Advanced topics

This section explores a range of topics designed to provide deeper insights and enhance your understanding of advanced functionalities.

Schema evolution

A change in the schema of the tables (ALTER TABLE) being streamed is transparently handled by the database without manual intervention.

This is illustrated in the following example. The client used for the example is pg_recvlogical.

Create a table and create the replication slot. pg_recvlogical uses the test_decoding output plugin by default.

CREATE TABLE demo_table (id INT PRIMARY KEY);

pg_recvlogical -d yugabyte --slot=demo_slot --create-slot

Start streaming the changes from the replication slot.

pg_recvlogical -d yugabyte --slot=demo_slot --start -f -

In a new shell, start ysqlsh and insert some data.

bin/ysqlsh

INSERT INTO demo_table VALUES (1);
INSERT INTO demo_table VALUES (2);

pg_recvlogical receives the inserts and prints it on the console.

BEGIN 2
TABLE public.demo_table: INSERT: id[integer]:1
COMMIT 2
BEGIN 3
TABLE public.demo_table: INSERT: id[integer]:2
COMMIT 3

Add a new column to the demo_table and insert some more rows.

ALTER TABLE demo_table ADD COLUMN address TEXT;
INSERT INTO demo_table VALUES (3, 'address1');
INSERT INTO demo_table VALUES (4, 'address2');

Without any manual intervention, pg_recvlogical receives the inserts with the new schema and prints it on the console.

BEGIN 4
TABLE public.demo_table: INSERT: id[integer]:3 col_text[text]:'address1'
COMMIT 4
BEGIN 5
TABLE public.demo_table: INSERT: id[integer]:4 col_text[text]:'address2'
COMMIT 5

Adding tables to publication

The Publication's tables list can change in two ways. The first way is by adding a table to the publication by performing an alter publication.

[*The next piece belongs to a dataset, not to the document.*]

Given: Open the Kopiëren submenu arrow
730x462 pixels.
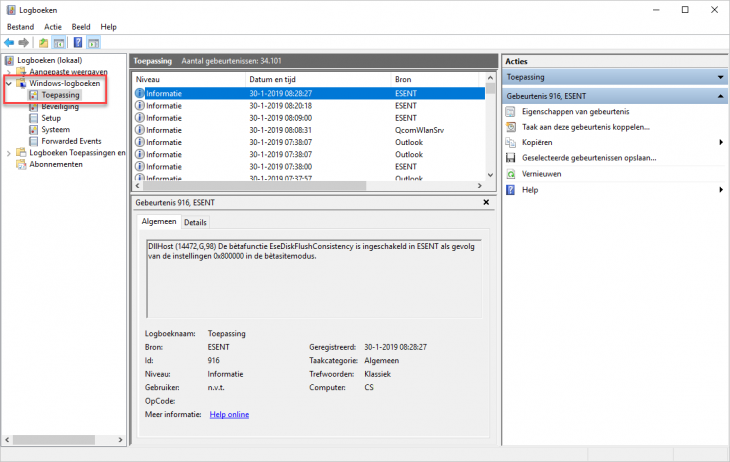Looking at the screenshot, I should point(721,142).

CREATE TABLE test_table_1(id INT PRIMARY KEY, aa INT, bb INT);
CREATE TABLE test_table_2(id INT PRIMARY KEY, aa INT, bb INT);

CREATE PUBLICATION PUB FOR TABLE test_table_1;

-- Start consumption through a replication slot.

ALTER PUBLICATION ADD TABLE test_table_2;

CREATE TABLE test_table_3(id INT PRIMARY KEY, aa INT, bb INT);

ALTER PUBLICATION ADD TABLE test_table_3;

The second way is when a table is added to ALL TABLES publication upon creation.

CREATE TABLE test_table_1(id INT PRIMARY KEY, aa INT, bb INT);

CREATE PUBLICATION PUB FOR ALL TABLES;

-- Start consumption through a replication slot.

CREATE TABLE test_table_2(id INT PRIMARY KEY, aa INT, bb INT);
-- Since the publication was created for ALL TABLES, alter publication is not requirred.

YugabyteDB semantics

Unlike PostgreSQL, any changes made to the publication's tables list are not applied immediately in YugabyteDB. Instead the publication's tables list is periodically refreshed, and changes (if any) are applied. The refresh interval is managed using the cdcsdk_publication_list_refresh_interval_secs flag. The default is 15 minutes (900 seconds). This means that any changes made to the publication's tables list will be applied after cdcsdk_publication_list_refresh_interval_secs in the worst case.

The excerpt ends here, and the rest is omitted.